__Data extracted from a collection__

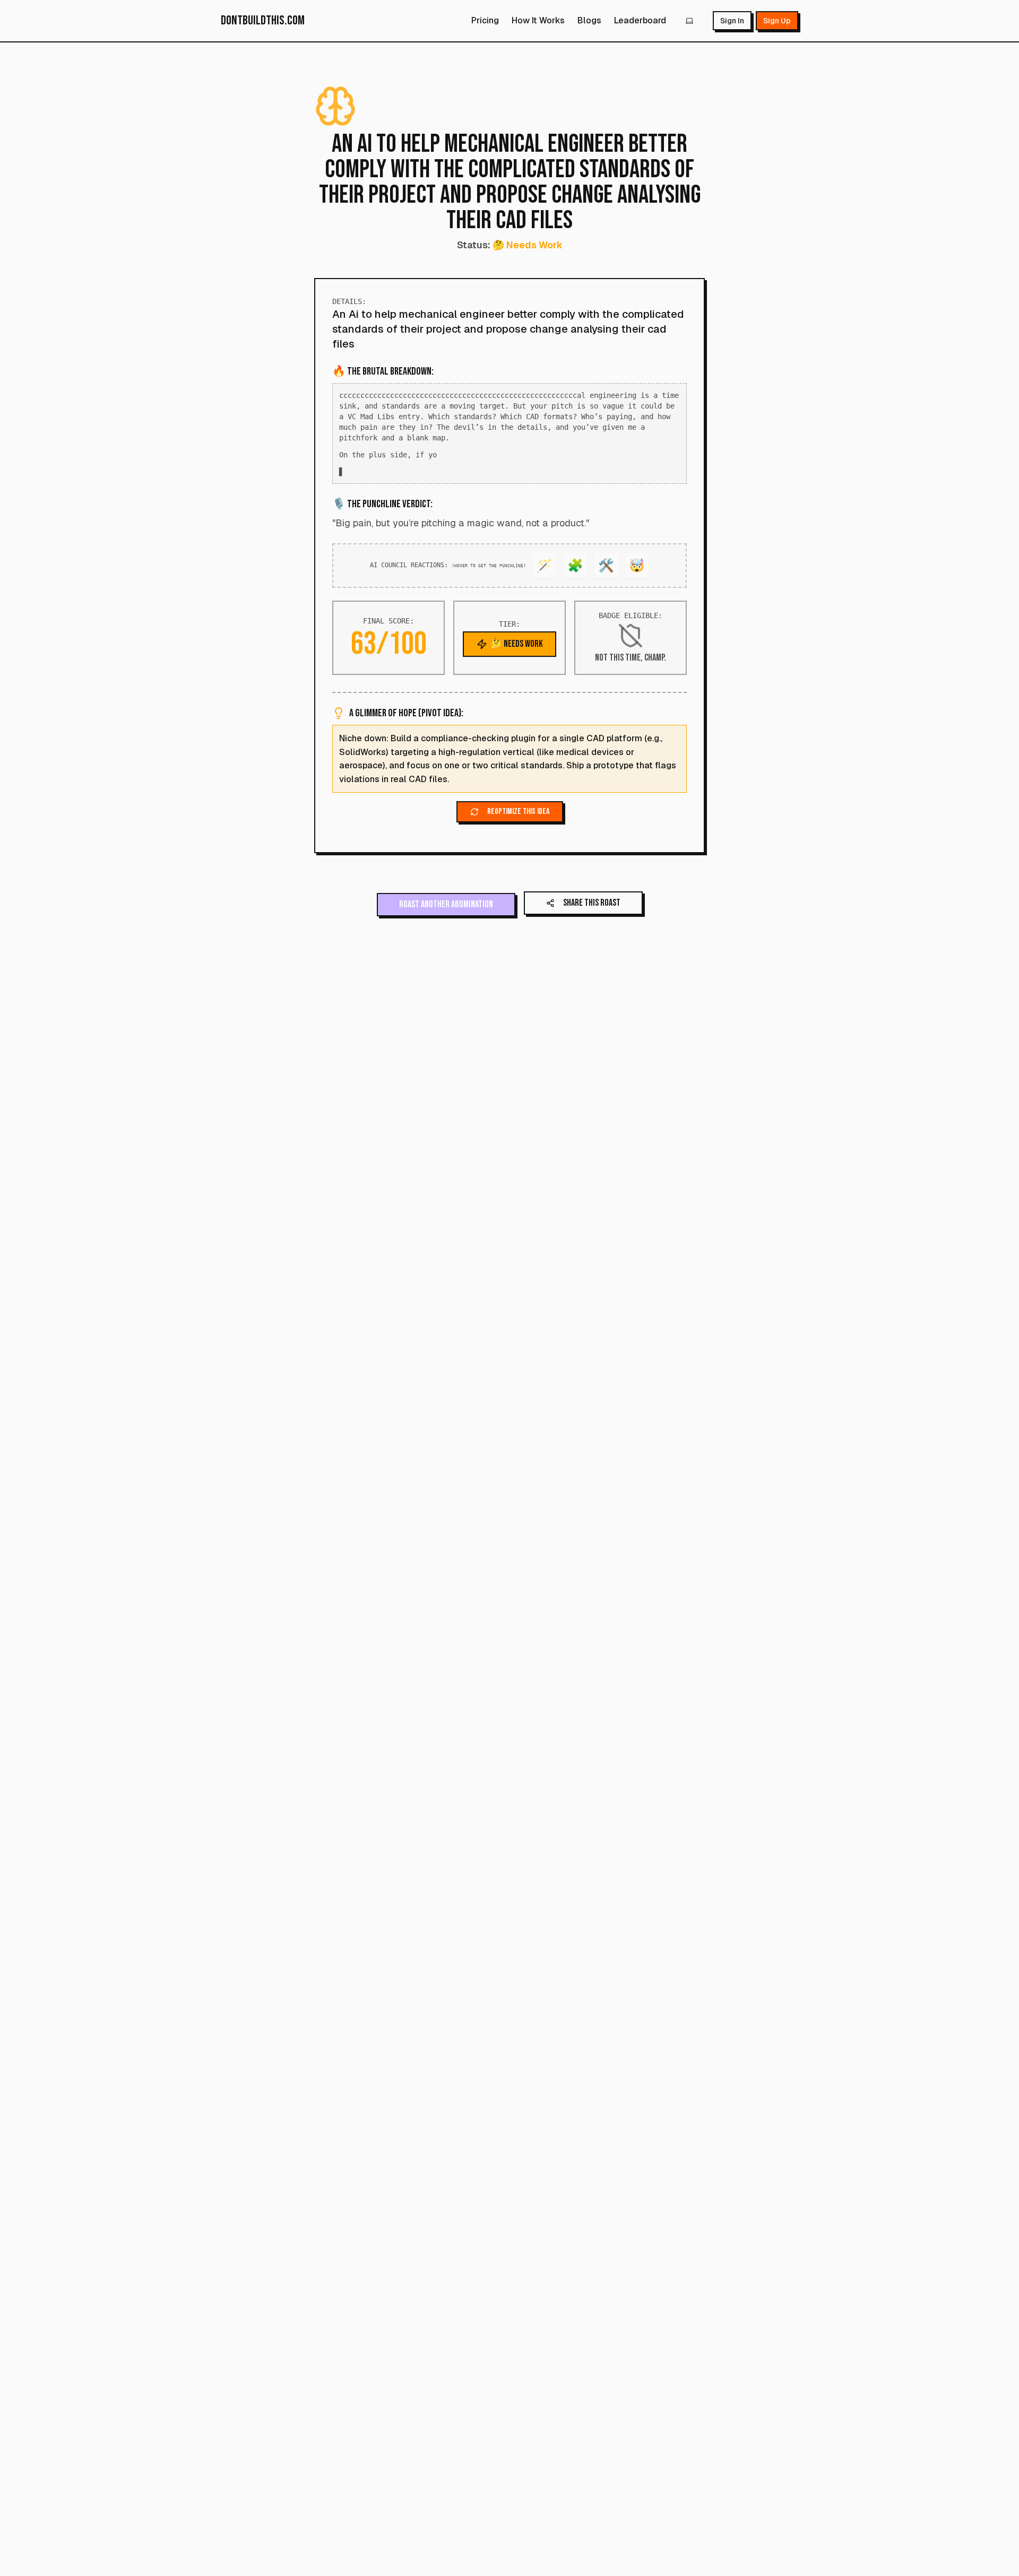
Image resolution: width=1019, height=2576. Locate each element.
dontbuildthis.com (263, 20)
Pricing (485, 20)
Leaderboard (640, 20)
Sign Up (777, 20)
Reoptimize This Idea (518, 822)
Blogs (589, 20)
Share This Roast (591, 913)
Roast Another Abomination (446, 915)
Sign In (732, 20)
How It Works (538, 20)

__To do__
When a line in the records holds the string "Roast", copy that line.

__Output of the task__
Share This Roast (591, 913)
Roast Another Abomination (446, 915)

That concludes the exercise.